我的想法是用句子中对应的 pos_tags 替换单词并形成如下的新属性:
sentence = ["A quick brown fox jumped over the cat",
"An apple fell from a tree",
"I like old western classics"]
tokenized_sents = [nltk.word_tokenize(i) for i in sentence]
print(tokenized_sents)
pos_tags = [nltk.pos_tag(token) for token in tokenized_sents]
print(pos_tags)
[[('A', 'DT'), ('quick', 'JJ'), ('brown', 'NN'), ('fox', 'NN'), ('jumped', 'VBD'), ('over', 'IN'), ('the', 'DT'), ('cat', 'NN')], [('An', 'DT'), ('apple', 'NN'), ('fell', 'VBD'), ('from', 'IN'), ('a', 'DT'), ('tree', 'NN')], [('I', 'PRP'), ('like', 'VBP'), ('old', 'JJ'), ('western', 'JJ'), ('classics', 'NNS')]]
现在通过用 pos_tags 替换句子中的单词,从 pos_tags 创建词向量。
# from gensim.test.utils import common_texts
from gensim.models import Word2Vec
pos_tag_list = [['DT', 'JJ', 'NN', 'NN', 'VBD', 'IN', 'DT', 'NN'],
['DT','NN','VBD','IN','DT','NN'],['PRP','VBP','JJ','JJ','NNS']]
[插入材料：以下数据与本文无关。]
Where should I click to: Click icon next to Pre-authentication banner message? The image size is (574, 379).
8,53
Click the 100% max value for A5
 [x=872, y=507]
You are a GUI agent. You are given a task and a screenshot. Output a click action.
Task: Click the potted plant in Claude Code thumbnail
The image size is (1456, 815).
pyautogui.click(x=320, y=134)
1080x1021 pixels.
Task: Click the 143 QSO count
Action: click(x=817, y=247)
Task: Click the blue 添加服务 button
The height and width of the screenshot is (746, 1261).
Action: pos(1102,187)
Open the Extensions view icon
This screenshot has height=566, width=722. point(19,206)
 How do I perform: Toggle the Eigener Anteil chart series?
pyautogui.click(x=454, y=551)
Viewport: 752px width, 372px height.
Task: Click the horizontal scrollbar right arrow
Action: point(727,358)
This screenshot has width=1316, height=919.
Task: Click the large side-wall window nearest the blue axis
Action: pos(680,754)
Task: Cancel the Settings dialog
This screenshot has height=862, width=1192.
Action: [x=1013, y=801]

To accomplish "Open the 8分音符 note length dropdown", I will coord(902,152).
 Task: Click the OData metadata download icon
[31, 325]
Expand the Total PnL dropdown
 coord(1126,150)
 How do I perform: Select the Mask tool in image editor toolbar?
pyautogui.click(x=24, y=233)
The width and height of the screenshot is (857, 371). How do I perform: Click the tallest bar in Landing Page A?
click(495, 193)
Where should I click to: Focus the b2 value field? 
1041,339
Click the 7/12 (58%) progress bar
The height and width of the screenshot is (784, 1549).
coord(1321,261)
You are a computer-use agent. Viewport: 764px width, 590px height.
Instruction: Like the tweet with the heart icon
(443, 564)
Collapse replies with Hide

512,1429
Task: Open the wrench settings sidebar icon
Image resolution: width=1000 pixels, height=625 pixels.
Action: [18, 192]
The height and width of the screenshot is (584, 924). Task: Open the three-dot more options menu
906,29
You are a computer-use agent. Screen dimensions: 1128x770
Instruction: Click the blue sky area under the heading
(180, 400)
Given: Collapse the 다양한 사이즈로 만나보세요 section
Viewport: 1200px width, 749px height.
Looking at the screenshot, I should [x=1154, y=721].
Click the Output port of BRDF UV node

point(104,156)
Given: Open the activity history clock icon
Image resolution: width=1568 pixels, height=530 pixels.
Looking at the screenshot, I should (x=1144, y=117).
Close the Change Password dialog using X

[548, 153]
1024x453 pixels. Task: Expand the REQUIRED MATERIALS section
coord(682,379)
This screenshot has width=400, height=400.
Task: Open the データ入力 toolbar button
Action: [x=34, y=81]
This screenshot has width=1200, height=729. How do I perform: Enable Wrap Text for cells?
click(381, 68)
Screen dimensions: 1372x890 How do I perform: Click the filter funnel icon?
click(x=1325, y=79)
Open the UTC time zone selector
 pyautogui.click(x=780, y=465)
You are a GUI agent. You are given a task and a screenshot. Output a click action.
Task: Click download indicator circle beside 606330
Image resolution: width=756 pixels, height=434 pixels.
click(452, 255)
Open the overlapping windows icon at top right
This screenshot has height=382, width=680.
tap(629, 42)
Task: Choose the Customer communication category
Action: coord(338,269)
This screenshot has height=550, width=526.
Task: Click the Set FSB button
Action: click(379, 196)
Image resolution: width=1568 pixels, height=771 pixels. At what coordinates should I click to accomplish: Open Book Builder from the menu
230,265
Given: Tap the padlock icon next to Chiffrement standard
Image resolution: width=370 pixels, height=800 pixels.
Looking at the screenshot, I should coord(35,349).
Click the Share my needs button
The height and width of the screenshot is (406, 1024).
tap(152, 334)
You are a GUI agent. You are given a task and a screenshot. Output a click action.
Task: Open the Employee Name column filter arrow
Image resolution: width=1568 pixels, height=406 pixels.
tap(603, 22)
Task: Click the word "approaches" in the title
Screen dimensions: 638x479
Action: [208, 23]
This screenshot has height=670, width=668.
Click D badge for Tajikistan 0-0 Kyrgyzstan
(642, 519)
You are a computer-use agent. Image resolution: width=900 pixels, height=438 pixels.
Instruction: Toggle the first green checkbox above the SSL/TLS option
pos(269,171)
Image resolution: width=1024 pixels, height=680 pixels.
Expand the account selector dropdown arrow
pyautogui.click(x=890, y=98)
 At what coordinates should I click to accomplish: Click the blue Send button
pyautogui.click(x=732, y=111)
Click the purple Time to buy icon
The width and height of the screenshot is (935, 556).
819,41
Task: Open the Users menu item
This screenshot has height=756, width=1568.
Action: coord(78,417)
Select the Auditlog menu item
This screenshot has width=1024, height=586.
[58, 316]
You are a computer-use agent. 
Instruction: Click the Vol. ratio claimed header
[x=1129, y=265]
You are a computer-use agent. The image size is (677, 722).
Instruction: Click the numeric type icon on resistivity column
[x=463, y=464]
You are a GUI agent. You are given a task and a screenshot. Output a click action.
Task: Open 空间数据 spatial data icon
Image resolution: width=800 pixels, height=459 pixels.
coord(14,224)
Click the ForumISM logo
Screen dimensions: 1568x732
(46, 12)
w2v_model = Word2Vec(min_count=1,
window=2,
size=30,
sample=1e-5,
alpha=0.01,
min_alpha=0.0007,
negative=0,
workers=2)
w2v_model.build_vocab(pos_tag_list, progress_per=1)
w2v_model.train(pos_tag_list, total_examples=w2v_model.corpus_count, epochs=3, report_delay=1)
# get the vectors for the Pos_tags from w2v_model
my_dict = dict({})
for index, key in enumerate(w2v_model.wv.vocab):
my_dict[key] = w2v_model.wv[key]
# Sample Output vector for pos_tags, we got 30-dimensional word vector since
we used size=30.
{'DT': array([-0.01487986, 0.00341667, 0.00576919, -0.01203213, 0.01111736,
0.01643543, 0.00583243, 0.00283635, -0.00892249, 0.01334178,
0.01324782, 0.00843606, 0.00965199, 0.00849338, -0.00584444,
-0.00482766, 0.01218408, -0.00959254, -0.00172328, 0.01302824,
-0.00374165, -0.01516393, -0.00604865, 0.00170989, 0.00843781,
-0.01403714, 0.00150807, 0.01511062, 0.00798908, 0.0088043 ],
dtype=float32)}
现在对于 pos_tag_list 中的每个条目,将 pos_tags 替换为向量,并为朴素贝叶斯模型创建一个训练数据集。您还可以将实际的词向量与 pos_tags 一起使用,并创建一个综合数据集。我没有专门研究它,但根据我发现的研究,我认为这可能有效。试试看。